## What you will do
The complete set of records should be given again verbatim.

-- Data records follows --

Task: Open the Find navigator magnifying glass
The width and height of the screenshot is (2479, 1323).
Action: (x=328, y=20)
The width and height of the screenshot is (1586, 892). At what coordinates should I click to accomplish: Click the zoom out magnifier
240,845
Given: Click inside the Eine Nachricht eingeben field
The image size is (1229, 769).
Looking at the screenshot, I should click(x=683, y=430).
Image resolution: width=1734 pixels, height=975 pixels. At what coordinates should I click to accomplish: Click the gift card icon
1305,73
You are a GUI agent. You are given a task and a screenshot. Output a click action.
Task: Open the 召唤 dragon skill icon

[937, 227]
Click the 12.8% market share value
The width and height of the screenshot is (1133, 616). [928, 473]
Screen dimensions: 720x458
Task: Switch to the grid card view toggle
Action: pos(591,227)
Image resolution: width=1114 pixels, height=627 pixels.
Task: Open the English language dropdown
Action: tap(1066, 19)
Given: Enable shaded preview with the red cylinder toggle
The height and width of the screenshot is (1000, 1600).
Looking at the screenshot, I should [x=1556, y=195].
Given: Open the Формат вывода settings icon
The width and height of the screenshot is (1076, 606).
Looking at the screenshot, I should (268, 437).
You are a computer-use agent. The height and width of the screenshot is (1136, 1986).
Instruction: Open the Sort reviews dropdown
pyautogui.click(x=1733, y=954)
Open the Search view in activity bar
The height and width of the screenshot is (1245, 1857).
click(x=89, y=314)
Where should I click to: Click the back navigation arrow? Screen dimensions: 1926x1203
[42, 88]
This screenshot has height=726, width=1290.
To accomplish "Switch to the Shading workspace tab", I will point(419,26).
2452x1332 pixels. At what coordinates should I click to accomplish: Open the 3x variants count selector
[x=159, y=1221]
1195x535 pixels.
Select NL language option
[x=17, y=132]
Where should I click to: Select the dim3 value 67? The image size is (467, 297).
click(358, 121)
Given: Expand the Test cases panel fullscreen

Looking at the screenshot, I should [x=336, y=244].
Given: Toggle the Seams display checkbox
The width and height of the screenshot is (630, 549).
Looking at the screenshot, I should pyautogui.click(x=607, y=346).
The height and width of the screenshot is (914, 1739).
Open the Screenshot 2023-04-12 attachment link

-- Data records concluded --

## Reply
Task: Open the Find navigator magnifying glass
The width and height of the screenshot is (2479, 1323).
Action: (x=328, y=20)
The width and height of the screenshot is (1586, 892). At what coordinates should I click to accomplish: Click the zoom out magnifier
240,845
Given: Click inside the Eine Nachricht eingeben field
The image size is (1229, 769).
Looking at the screenshot, I should click(x=683, y=430).
Image resolution: width=1734 pixels, height=975 pixels. At what coordinates should I click to accomplish: Click the gift card icon
1305,73
You are a GUI agent. You are given a task and a screenshot. Output a click action.
Task: Open the 召唤 dragon skill icon

[937, 227]
Click the 12.8% market share value
The width and height of the screenshot is (1133, 616). [928, 473]
Screen dimensions: 720x458
Task: Switch to the grid card view toggle
Action: pos(591,227)
Image resolution: width=1114 pixels, height=627 pixels.
Task: Open the English language dropdown
Action: tap(1066, 19)
Given: Enable shaded preview with the red cylinder toggle
The height and width of the screenshot is (1000, 1600).
Looking at the screenshot, I should [x=1556, y=195].
Given: Open the Формат вывода settings icon
The width and height of the screenshot is (1076, 606).
Looking at the screenshot, I should (268, 437).
You are a computer-use agent. The height and width of the screenshot is (1136, 1986).
Instruction: Open the Sort reviews dropdown
pyautogui.click(x=1733, y=954)
Open the Search view in activity bar
The height and width of the screenshot is (1245, 1857).
click(x=89, y=314)
Where should I click to: Click the back navigation arrow? Screen dimensions: 1926x1203
[42, 88]
This screenshot has height=726, width=1290.
To accomplish "Switch to the Shading workspace tab", I will point(419,26).
2452x1332 pixels. At what coordinates should I click to accomplish: Open the 3x variants count selector
[x=159, y=1221]
1195x535 pixels.
Select NL language option
[x=17, y=132]
Where should I click to: Select the dim3 value 67? The image size is (467, 297).
click(358, 121)
Given: Expand the Test cases panel fullscreen

Looking at the screenshot, I should [x=336, y=244].
Given: Toggle the Seams display checkbox
The width and height of the screenshot is (630, 549).
Looking at the screenshot, I should pyautogui.click(x=607, y=346).
The height and width of the screenshot is (914, 1739).
Open the Screenshot 2023-04-12 attachment link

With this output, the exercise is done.